Problem requirements
Continue the book review of Khaled Hosseini's novel below from its final sentence onward.
[START OF Document text]
I will not continue revelling the plot of his story because most of you may probably want to read this novel and, if you do so, I hope you enjoy it.
To be honest I must say that, from this book, I had expected the type of throwaway literature that can be found in a typical bestseller.  They are usually written to entertain readers with some well-known formulae but they fail in showing true characters and deep feelings and emotions. Once you know the plot you can perfectly think there is nothing beyond it.
But I was totally wrong because what I have found is a deeply moving story, without cheap stereotypes and it is beautifully written in a lyrical, almost poetic language that makes you get involved in the lives of the characters.
It is obvious that the author, Khaled Hosseini, has a complete awareness of his country’s reality and recent history and shows them to us with much more richness and complexity than a western mind could imagine. He has as well a deep knowledge of the Afghan culture that goes really beyond the religious matters that permanently shake the country.
But this scenario is only a background where we can observe how many characters play their roles and how they behave depending on the circumstances they live.
[END OF Document text]
[START OF Record extracts]
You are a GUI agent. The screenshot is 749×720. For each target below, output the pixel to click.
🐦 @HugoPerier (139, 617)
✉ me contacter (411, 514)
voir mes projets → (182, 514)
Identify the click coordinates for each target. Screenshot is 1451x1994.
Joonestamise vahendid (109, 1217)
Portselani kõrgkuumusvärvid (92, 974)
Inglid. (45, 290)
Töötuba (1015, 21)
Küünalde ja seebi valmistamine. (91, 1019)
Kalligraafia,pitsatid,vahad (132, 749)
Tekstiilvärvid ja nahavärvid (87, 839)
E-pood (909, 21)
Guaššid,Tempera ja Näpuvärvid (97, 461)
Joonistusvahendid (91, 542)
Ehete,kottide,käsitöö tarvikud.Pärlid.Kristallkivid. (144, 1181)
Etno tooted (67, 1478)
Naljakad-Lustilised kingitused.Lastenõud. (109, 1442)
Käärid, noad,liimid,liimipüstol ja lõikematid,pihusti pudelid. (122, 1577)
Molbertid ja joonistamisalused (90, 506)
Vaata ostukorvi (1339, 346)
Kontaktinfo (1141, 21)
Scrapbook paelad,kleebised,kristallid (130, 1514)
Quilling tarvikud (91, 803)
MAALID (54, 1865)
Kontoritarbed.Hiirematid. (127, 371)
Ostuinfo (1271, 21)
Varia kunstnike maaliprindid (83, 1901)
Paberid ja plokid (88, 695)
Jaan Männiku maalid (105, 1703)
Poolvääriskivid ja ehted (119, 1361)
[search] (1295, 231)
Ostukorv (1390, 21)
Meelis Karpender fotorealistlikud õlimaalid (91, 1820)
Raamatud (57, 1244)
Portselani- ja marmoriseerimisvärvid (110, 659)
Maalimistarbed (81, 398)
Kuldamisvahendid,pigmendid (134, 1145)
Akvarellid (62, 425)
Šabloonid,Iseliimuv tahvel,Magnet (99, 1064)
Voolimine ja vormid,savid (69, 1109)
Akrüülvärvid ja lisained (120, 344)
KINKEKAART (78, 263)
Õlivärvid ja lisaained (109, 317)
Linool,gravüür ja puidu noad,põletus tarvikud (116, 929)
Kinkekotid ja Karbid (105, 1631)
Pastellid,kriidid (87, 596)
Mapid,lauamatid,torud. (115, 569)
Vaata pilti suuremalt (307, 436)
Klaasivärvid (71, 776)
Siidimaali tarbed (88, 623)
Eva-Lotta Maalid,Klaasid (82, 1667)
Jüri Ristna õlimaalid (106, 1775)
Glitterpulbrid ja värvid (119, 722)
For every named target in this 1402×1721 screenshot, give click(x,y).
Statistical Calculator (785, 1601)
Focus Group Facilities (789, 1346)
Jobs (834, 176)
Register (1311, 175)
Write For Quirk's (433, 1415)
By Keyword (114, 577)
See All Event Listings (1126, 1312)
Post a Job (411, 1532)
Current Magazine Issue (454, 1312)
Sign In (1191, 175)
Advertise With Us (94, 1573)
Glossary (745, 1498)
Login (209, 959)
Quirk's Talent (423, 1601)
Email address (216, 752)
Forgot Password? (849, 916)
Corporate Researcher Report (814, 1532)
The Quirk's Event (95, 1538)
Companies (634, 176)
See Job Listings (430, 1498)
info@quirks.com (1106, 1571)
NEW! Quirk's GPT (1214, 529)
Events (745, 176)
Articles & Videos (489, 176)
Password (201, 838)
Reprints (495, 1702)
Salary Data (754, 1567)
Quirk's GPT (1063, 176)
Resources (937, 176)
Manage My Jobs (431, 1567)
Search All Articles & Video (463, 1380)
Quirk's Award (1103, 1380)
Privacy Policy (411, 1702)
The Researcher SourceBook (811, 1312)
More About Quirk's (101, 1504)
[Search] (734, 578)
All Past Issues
[END OF Record extracts]
Answer below
Generosity, tolerance, abuse, impunity, cruelty, selfishness define many ways of how people could react when the environment is absolutely hostile and this is the crux of the story: how people are and how they react when everything around is not precisely fair.
            Finally, I can tell you that I strongly recommend this novel for all the reasons before mentioned and I am certain that you will not be indifferent to what happen with the characters in this epic story of friendship and personal improvement.


Vocabulary:

Shack: a very simple and small building made from pieces of wood, metal or other materials, (choza, casucha)
Scar v: to have or leave a scar. Scarred for life: had a serious mental effect on her for the rest of her life (marcado de por vida)
Farewell: when someone says goodbye (despedida)
Elapse v: If time elapses, it goes past (transcurrir, discurrir)
Shell: to fire shell at something (bombardear)
Plot: the story of a book, film, play, etc
Throwaway: made to be destroyed after use (de usar y tirar)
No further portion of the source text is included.